He tried to say the picture wasn't him. Like I'd forget his curved boner.
I am sweating out the vodka to make room for the whiskey tonight.
matt and i tucked you in... you REFUSED to move your head from under the bed.
Call me when you wake up. I wanna start drinking but I'm giving up hope on my life if I drink alone before 10 am
I fell asleep on the table at Denny's. Told the waitress to wake me up when my burger was there.
I just want to curl up with him and brush his hair and sing love songs together, I think you should come over and end this
He took a picture with a naked dude. I think he just walked out of that deep ginger closet.
We should go, because after those margaritas time is running out on my sobriety clock.
The party invite said "this ain't no lame stoplight party, you come to hookup or you don't come" I feel like their honesty deserves out attendance
Not to mention having our pick at the ensuing sausagefest
It is super hard to find a good vegan dominatrix! THAT'S why I'm single
Btw, you're my emergency contact at Planned Parenthood
We have angered the beer gods. It feels like I'm shitting angry cats.
he had to stop me from eating snow off the street on the way back to pick up our cars. that's how hungover i am.

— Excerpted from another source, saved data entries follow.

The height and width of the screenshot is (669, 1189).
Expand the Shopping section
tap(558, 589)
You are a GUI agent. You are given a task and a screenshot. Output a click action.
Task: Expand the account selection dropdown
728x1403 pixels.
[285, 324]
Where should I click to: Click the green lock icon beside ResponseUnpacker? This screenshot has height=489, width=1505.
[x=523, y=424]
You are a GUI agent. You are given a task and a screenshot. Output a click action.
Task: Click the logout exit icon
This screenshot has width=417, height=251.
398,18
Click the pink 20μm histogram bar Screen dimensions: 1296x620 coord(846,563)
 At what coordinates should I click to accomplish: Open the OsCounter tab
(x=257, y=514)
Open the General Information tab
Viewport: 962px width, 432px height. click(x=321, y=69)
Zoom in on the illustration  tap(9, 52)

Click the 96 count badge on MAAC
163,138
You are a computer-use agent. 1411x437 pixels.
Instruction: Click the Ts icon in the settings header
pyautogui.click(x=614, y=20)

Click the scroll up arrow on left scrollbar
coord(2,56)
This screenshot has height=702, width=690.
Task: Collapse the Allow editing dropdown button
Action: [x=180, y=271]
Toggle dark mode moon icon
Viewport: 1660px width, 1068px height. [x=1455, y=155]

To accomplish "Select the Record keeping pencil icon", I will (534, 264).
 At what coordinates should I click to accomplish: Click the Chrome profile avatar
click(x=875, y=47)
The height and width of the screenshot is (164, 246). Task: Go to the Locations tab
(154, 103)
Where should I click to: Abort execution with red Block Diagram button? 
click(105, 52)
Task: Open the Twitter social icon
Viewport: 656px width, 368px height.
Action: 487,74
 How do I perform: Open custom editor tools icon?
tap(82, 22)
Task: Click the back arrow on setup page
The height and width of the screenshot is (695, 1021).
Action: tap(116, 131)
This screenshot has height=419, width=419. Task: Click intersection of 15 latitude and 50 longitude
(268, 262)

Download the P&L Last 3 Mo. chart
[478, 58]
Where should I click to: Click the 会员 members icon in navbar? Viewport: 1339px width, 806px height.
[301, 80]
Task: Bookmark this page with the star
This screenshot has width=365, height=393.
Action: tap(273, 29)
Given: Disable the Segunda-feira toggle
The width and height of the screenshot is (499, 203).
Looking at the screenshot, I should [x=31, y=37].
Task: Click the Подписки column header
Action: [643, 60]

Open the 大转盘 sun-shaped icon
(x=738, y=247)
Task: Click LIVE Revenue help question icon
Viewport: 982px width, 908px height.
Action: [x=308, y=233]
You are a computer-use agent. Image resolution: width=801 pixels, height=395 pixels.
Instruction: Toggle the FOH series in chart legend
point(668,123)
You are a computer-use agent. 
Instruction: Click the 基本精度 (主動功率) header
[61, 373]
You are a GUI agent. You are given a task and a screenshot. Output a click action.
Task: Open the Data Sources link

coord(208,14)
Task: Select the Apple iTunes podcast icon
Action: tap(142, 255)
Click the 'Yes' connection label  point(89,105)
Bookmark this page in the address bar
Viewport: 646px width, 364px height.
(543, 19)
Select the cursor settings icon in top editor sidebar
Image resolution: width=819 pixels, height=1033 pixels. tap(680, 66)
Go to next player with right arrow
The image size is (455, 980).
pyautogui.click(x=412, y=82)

We couldn't find her anywhere. Finally, I saw her sitting in my bathroom floor spraying hair mouse into her mouth and whispering "I fucking love whipped cream." WHAT DID YOU GIVE HER AND CAN I HAVE SOME?
Trying to figure out these fractions. I bought 5 fifths of gin last week. Does that mean I have one whole gin? 5/5 = 1, right? You're having to homeschool your kids right now--so ask them.